Every entry below should be printed exactly, without its images.

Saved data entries
=== Section Start ===
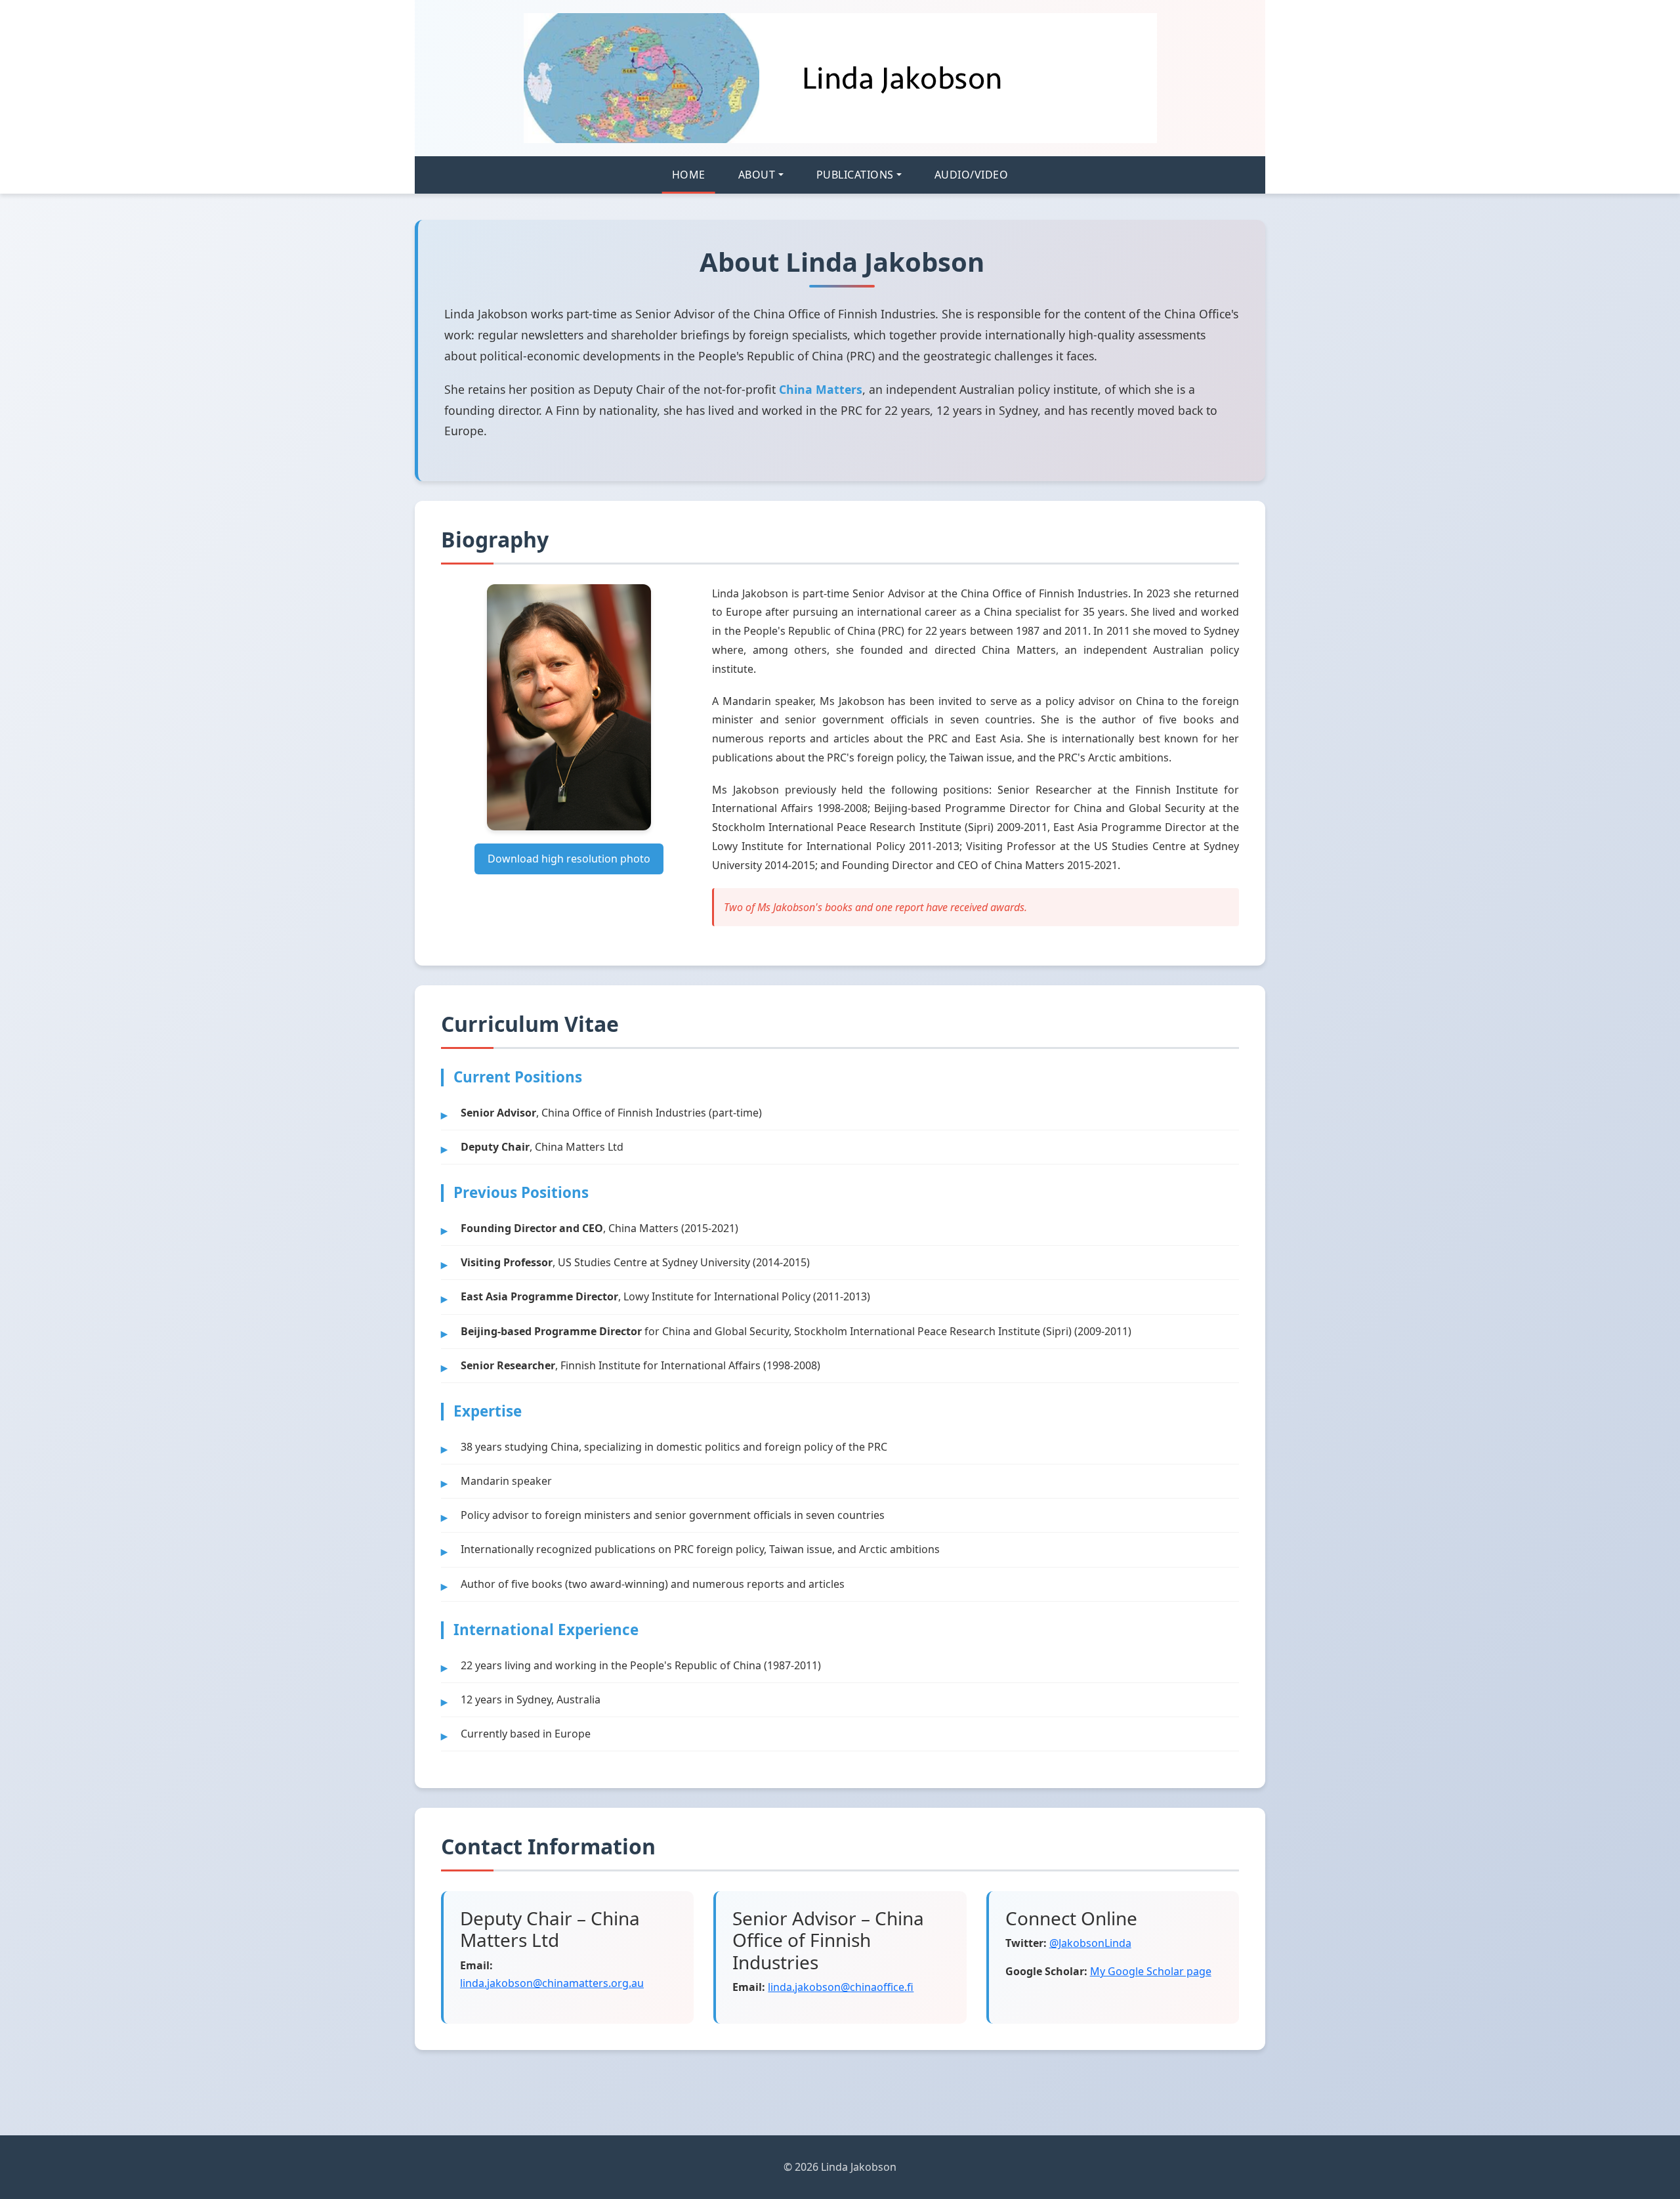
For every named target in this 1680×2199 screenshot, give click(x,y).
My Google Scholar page (1150, 1971)
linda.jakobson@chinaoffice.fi (841, 1987)
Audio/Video (971, 174)
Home (688, 174)
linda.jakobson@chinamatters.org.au (552, 1983)
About (757, 174)
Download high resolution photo (569, 858)
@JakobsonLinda (1090, 1943)
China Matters (820, 389)
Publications (855, 174)
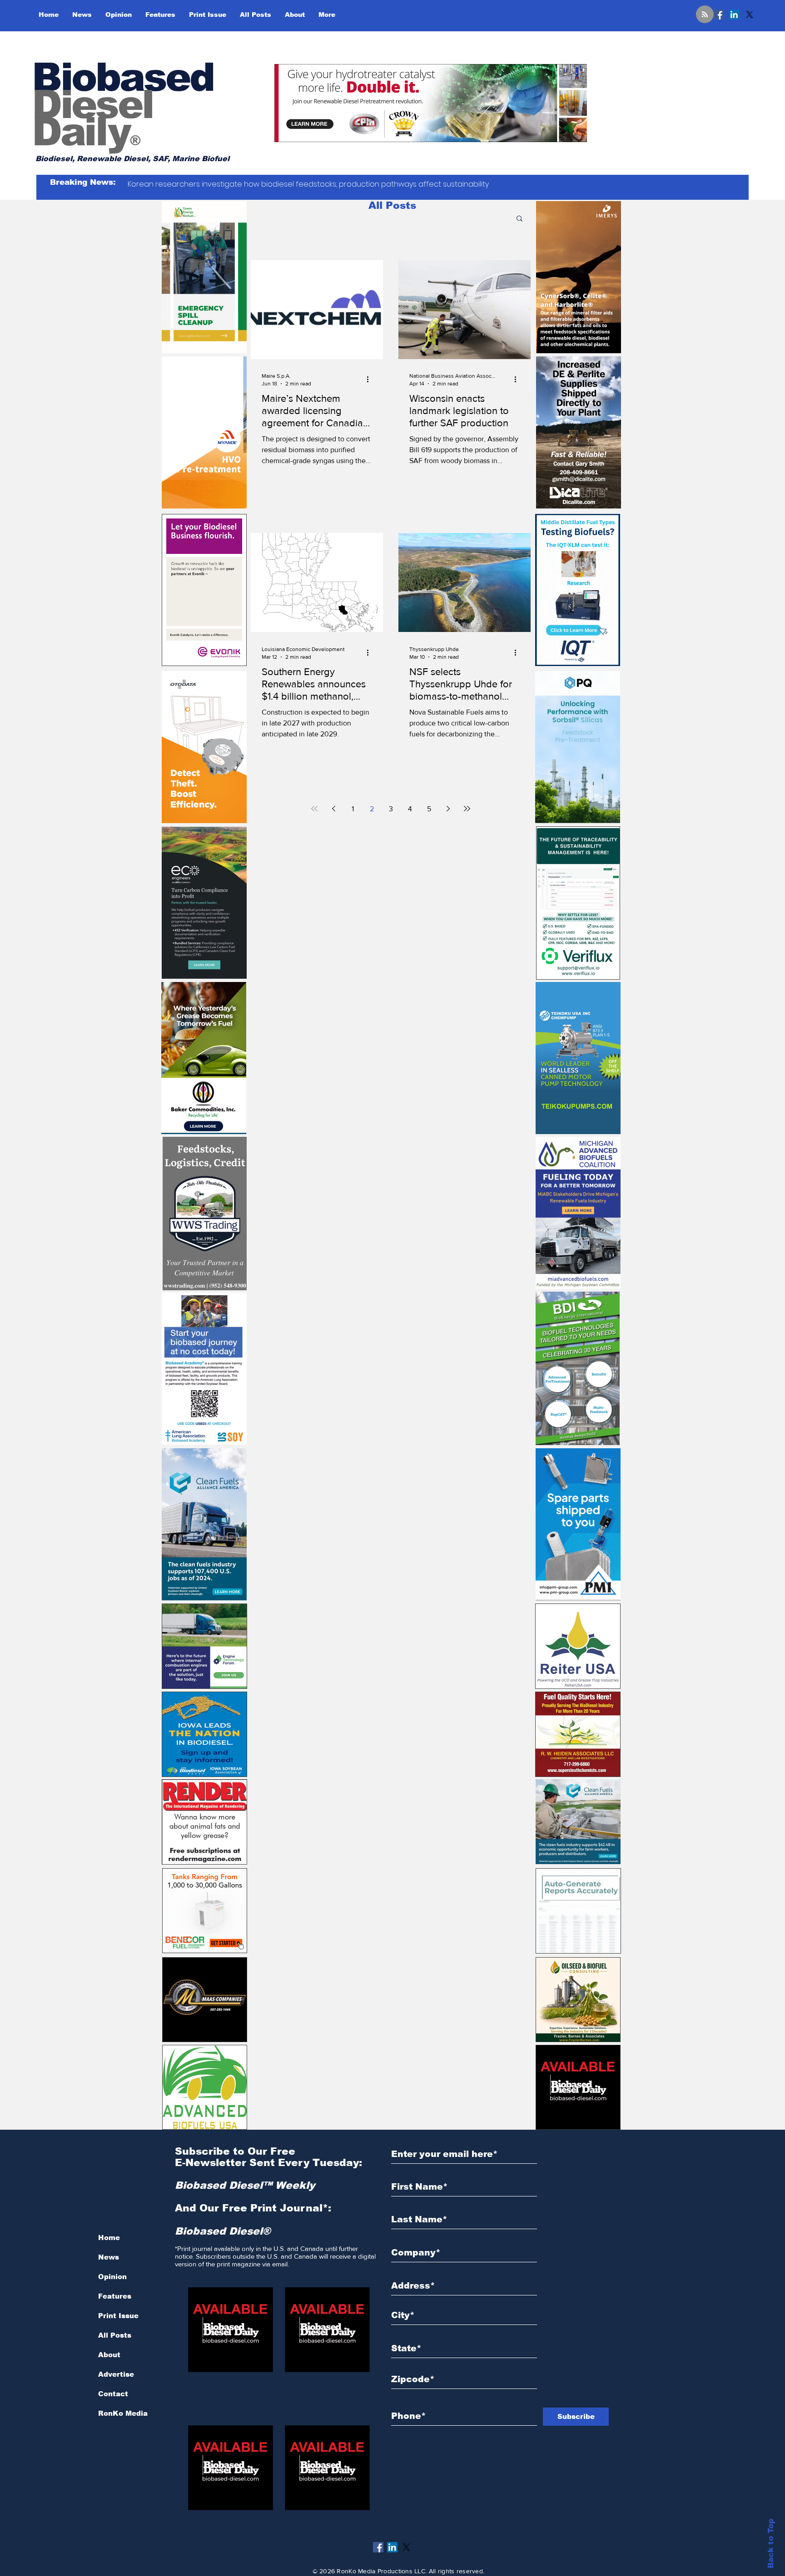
=== Section End ===
▶ [EXPECTED ANSWER]
For every named target in this 1680×2199 screenshot, give click(x,y).
My Google Scholar page (1150, 1971)
linda.jakobson@chinaoffice.fi (841, 1987)
Audio/Video (971, 174)
Home (688, 174)
linda.jakobson@chinamatters.org.au (552, 1983)
About (757, 174)
Download high resolution photo (569, 858)
@JakobsonLinda (1090, 1943)
China Matters (820, 389)
Publications (855, 174)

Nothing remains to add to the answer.